Va osservato, inoltre, che oggi la maggior efficienza degli edifici sposta la richiesta raffreddante verso valori minori di carico specifico (50-60 watt/m2), consentendo cosi alle travi fredde di divenire molto performanti e competitive verso gli altri sistemi di climatizzazione.

Nella sostanza, le travi fredde sono idonee per la climatizzazione di ambienti di caratteristiche geometriche normali, di altezza standard, con moderati affollamenti e carichi termici ambiente contenuti. Le travi fredde sono apparecchiature statiche che non richiedono alcuna manutenzione, se non la semplice pulizia della batteria. Filtrazione dell’aria e gestione dei carichi latenti sono interamente demandate alla unità di trattamento d’aria. Tale soluzione significa eliminare dagli ambienti le bacinelle per la raccolta dell’acqua di condensa e i filtri, limitando il rischio   di colture batteriche e accumuli di componenti allergenici.

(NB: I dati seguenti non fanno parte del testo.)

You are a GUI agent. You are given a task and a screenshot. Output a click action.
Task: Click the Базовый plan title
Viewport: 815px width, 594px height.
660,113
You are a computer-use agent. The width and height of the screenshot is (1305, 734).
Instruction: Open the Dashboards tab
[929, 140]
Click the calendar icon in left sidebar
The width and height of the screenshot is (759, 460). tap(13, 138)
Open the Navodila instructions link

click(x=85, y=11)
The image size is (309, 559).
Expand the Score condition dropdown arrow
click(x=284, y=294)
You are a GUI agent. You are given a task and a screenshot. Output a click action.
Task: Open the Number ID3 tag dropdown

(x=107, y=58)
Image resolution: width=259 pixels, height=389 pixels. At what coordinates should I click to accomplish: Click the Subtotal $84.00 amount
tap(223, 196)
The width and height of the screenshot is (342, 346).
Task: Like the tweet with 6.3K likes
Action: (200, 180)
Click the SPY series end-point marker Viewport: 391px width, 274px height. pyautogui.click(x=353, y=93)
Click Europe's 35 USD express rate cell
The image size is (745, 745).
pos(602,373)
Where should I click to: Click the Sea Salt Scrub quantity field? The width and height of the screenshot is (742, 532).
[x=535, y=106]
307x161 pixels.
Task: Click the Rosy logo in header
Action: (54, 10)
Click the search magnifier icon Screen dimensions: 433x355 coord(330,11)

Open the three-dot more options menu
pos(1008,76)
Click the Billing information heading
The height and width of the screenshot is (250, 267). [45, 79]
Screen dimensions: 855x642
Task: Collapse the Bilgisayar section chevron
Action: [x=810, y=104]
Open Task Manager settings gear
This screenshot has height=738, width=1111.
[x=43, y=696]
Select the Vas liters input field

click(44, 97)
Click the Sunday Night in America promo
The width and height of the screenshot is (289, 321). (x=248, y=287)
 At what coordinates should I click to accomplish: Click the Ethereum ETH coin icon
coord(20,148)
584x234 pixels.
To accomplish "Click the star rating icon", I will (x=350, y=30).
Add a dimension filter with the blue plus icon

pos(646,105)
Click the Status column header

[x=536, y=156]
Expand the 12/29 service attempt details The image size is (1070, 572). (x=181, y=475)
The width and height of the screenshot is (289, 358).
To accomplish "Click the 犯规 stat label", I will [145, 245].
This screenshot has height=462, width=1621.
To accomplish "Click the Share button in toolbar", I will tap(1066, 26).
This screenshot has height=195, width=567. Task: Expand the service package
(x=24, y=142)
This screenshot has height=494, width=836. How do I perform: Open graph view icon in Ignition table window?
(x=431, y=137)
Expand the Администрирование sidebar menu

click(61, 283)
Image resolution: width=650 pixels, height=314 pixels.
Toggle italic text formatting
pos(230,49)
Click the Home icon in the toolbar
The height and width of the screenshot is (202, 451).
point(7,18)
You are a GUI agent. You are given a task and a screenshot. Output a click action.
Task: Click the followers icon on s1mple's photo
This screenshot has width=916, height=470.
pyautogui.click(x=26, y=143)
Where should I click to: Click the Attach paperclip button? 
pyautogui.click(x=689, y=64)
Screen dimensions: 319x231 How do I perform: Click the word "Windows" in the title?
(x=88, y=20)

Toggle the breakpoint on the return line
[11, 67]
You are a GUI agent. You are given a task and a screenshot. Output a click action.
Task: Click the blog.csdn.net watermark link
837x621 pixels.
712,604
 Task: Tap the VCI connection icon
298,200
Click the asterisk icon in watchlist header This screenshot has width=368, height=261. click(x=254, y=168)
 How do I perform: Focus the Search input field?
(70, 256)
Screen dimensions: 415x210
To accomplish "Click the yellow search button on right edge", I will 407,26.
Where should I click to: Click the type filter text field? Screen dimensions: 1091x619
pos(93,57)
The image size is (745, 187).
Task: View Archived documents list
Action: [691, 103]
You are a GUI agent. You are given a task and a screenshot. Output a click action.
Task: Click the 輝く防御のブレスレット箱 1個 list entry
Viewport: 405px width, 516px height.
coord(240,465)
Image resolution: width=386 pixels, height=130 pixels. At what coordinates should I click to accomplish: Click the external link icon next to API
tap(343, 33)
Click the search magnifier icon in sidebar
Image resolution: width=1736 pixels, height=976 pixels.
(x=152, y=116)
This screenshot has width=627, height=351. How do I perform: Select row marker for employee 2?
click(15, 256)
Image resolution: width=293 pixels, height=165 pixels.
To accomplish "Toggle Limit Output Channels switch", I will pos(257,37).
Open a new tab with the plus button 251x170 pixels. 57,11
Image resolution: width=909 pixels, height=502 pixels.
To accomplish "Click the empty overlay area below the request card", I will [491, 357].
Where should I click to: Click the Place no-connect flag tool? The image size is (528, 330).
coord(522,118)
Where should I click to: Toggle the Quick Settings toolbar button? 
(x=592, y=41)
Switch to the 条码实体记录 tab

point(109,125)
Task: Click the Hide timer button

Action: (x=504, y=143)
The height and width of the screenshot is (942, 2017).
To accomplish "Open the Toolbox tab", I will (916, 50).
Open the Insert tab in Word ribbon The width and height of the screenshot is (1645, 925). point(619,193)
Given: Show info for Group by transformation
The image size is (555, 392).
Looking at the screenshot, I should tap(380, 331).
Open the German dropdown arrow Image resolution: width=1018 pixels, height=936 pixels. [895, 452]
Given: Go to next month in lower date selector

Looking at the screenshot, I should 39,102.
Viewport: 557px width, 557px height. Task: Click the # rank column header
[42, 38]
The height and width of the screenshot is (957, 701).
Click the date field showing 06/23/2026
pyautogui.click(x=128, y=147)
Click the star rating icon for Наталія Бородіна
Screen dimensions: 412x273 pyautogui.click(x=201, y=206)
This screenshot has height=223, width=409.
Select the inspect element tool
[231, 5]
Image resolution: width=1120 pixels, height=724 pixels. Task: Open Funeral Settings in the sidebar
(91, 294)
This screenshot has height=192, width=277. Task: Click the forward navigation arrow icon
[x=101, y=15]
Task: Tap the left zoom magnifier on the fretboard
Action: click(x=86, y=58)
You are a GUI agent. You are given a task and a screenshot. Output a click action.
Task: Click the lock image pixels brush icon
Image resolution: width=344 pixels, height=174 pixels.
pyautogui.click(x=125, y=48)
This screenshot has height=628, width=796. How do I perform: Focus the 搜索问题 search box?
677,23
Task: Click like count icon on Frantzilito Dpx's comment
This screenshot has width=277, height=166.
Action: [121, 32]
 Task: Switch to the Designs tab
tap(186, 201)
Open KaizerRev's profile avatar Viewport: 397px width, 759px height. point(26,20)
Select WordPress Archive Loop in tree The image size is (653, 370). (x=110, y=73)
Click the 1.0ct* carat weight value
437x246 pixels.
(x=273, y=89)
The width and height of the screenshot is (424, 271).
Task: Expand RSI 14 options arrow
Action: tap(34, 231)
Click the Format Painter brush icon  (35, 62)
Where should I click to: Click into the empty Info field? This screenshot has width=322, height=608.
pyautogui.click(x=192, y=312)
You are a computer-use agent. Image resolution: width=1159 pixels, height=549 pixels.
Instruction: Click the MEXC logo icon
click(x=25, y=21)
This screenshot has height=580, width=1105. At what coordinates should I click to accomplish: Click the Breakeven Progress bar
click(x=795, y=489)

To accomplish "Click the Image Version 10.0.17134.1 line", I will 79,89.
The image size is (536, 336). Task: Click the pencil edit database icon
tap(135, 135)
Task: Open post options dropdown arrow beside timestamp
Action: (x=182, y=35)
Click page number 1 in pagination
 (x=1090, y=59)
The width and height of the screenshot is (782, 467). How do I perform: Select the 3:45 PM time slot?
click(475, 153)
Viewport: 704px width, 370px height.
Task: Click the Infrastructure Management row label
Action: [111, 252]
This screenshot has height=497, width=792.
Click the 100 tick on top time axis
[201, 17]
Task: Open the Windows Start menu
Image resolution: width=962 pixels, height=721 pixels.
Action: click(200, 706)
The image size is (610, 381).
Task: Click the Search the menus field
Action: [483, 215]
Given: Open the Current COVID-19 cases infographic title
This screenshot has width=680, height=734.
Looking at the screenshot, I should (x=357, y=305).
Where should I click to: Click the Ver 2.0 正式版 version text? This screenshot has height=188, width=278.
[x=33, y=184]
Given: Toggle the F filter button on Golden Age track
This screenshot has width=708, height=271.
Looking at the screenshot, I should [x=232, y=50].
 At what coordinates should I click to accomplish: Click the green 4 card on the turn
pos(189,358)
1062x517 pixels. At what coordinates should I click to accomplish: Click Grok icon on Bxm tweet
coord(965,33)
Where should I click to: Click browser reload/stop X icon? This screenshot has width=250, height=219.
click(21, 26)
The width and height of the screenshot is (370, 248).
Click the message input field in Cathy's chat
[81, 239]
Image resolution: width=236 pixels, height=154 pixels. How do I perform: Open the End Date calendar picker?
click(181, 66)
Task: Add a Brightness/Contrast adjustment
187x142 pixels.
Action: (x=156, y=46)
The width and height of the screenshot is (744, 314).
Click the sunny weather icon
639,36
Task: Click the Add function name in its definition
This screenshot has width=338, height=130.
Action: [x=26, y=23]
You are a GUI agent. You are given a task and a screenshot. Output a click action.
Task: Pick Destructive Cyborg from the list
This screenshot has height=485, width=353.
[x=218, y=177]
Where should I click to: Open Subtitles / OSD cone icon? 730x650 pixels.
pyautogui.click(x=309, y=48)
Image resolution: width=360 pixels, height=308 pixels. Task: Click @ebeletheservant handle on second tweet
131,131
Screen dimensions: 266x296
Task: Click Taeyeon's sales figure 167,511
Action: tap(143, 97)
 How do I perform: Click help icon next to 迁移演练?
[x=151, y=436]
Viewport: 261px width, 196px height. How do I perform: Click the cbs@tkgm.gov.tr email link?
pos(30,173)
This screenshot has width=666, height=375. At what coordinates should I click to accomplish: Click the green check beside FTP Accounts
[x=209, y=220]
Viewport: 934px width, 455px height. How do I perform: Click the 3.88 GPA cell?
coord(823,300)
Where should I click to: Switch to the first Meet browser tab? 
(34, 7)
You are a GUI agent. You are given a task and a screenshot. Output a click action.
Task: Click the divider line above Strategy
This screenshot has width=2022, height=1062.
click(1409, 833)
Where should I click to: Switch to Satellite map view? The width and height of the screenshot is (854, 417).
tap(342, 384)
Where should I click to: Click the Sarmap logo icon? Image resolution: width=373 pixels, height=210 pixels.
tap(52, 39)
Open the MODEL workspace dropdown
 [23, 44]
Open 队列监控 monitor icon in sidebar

L’elevato standard di igienicità è peraltro accreditato dal crescente numero cli installazioni in campo ospedaliero

 

Ultime novità

 

Di recente sono state sviluppate nuove e più avanzate tipologie di Travi Fredde che consentono di ottimizzare la gestione di ventilazione, raffrescamento, riscaldamento e illuminazione attraverso l’utilizzo di sensori di presenza nelle singole postazioni.

Le nuove travi fredde, come la WEGA II di Flakt Woods (figura 5), dispongono di una logica di funzionamento del tipo Demand Controlled Ventilation (DCV), ovvero un controllo dell’occupazione degli ambienti in modo da fornire in ogni istante solo l’energia necessaria.

Fig. 5 -  La nuova trave fredda attiva WEGA II di Flakt Woods.

Fig. 5 – La nuova trave fredda attiva WEGA II di Flakt Woods.

La portata d’aria primaria è modulata abbinando alla trave la tecnologia VAV (portata d’aria variabile), gestita da un sensore di presenza.

La trave lavora a regime per tutto il periodo in cui l’utenza risulta presente, mentre, in assenza di domanda di ventilazione, la portata d’aria in ingresso viene automaticamente ridotta al minimo dopo un periodo di tempo predeterminato. Ciò permette grandi risparmi, specie in accoppiamento con unità di trattamento con ventilatori centrifughi gestiti da inverter. In questo caso la potenza varia proporzionalmente al cubo della portata, per cui anche minime variazioni di essa comportano sensibili risparmi cli energia.

Un’altra soluzione più orientata al design e alla praticità è quella proposta da Trox con il modello DID-SB (SMART BEAM, figura 6), che incorpora in un’unica unità multifunzione la tecnologia che sarebbe altrimenti suddivisa in diversi elementi: diffusori, luci, sprinkler, altoparlanti.

Nella trave fredda DID-SB, l’aria è indotta attraverso due scambiatori di calore collocati nella camera d’aria primaria. L’aria viene quindi riscaldata o raffrescata nello scambiatore di calore, miscelata con l’aria primaria e poi diffusa orizzontalmente sfruttando l’effetto Coanda, garantendo massimo comfort senza fastidiose correnti d’aria.

Fig. 6 - Le unità terminali a vista, come le travi fredde stanno diventano sempre più multifunzionali e di design, come l’unità DID-SB di Trox. Qui troviamo integrati diversi elementi: diffusori, luci, sprinkler, altoparlanti.

Fig. 6 – Le unità terminali a vista, come le travi fredde stanno diventano sempre più multifunzionali e di design, come l’unità DID-SB di Trox. Qui troviamo integrati diversi elementi: diffusori, luci, sprinkler, altoparlanti.

Conclusioni

 

Sebbene concettualmente e costruttivamente molto differenti, i sistemi VRF e a Travi Fredde competono per gran parte nelle medesime realtà edilizie. Rappresentano perciò due alternative altrettanto valide per il raggiungimento di condizioni di benessere certamente soddisfacenti unite ad apprezzabili risparmi di energia nel funzionamento.

Fino a qui le condizioni attuali, viceversa i recenti sviluppi della tecnologia idronica dei VRF permette di scommettere in futuro su una loro possibile sinergia.